AIM OF THE EXERCISE - Take the line that has "The height and width of the screenshot is (757, 1531)." and all the lines that come after it in the records, and write them out again exactly. Add no other line.

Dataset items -
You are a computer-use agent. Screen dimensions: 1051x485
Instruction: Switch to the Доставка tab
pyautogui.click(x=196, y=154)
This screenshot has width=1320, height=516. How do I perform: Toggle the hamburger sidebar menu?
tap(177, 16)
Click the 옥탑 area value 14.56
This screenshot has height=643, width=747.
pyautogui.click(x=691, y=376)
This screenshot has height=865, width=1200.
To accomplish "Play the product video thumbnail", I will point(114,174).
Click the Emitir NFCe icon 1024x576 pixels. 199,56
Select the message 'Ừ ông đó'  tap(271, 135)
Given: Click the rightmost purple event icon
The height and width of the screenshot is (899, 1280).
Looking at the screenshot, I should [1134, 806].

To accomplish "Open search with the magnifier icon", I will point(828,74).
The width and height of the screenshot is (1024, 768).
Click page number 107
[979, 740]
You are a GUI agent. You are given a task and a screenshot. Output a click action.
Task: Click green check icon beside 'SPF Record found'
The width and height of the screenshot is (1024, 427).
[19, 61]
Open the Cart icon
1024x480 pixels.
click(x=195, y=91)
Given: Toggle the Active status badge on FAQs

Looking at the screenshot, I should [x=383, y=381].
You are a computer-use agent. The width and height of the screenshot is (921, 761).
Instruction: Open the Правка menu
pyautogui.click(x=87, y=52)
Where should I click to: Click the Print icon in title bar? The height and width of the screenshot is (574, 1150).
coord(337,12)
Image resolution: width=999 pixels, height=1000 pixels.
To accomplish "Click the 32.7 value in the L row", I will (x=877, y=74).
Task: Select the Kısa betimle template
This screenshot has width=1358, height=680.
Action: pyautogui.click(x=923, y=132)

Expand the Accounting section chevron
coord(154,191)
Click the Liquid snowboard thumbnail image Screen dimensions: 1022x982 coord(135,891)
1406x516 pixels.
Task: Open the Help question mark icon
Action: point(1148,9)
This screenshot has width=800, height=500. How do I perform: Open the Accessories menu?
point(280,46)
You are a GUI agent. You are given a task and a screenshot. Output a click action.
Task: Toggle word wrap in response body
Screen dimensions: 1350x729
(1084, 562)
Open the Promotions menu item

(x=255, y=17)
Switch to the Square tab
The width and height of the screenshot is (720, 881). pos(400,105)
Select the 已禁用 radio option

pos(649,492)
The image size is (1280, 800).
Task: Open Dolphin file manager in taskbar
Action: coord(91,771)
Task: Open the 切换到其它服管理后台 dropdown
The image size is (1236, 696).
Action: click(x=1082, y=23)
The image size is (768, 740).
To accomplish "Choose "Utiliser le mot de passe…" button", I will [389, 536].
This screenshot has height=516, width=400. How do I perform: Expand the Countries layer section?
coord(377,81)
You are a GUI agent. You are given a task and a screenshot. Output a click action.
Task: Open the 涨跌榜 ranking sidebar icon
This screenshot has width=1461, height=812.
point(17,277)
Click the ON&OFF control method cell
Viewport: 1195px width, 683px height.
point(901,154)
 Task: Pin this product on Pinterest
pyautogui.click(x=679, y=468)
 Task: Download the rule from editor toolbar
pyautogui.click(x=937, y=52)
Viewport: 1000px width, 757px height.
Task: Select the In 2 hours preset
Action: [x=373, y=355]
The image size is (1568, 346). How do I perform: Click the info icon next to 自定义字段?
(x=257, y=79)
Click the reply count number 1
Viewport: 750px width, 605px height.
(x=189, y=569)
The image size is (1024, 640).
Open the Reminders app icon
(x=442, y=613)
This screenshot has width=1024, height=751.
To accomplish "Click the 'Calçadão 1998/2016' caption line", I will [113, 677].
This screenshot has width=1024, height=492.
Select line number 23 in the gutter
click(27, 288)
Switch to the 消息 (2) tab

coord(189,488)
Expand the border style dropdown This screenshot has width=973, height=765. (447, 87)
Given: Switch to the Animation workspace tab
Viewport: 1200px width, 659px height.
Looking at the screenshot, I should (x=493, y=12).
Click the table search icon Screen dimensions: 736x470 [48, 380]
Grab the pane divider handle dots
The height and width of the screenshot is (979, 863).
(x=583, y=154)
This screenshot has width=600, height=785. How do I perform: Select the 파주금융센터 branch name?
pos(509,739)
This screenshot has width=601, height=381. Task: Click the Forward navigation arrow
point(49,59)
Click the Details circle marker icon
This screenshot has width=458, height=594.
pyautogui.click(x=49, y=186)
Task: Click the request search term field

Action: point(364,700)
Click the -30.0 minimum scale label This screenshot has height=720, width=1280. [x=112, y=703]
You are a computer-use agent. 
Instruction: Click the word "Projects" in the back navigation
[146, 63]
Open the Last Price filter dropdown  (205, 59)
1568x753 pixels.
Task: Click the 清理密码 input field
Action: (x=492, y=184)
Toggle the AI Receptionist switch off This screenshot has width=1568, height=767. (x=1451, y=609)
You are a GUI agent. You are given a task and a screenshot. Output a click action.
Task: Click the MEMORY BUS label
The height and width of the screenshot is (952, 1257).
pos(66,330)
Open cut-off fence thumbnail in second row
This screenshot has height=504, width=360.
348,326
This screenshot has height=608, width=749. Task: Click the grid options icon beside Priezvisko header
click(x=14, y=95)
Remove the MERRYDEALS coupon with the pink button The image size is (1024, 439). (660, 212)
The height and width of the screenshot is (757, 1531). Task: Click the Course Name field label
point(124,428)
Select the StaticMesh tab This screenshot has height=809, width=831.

RESULT -
The height and width of the screenshot is (757, 1531). Task: Click the Course Name field label
point(124,428)
Select the StaticMesh tab This screenshot has height=809, width=831.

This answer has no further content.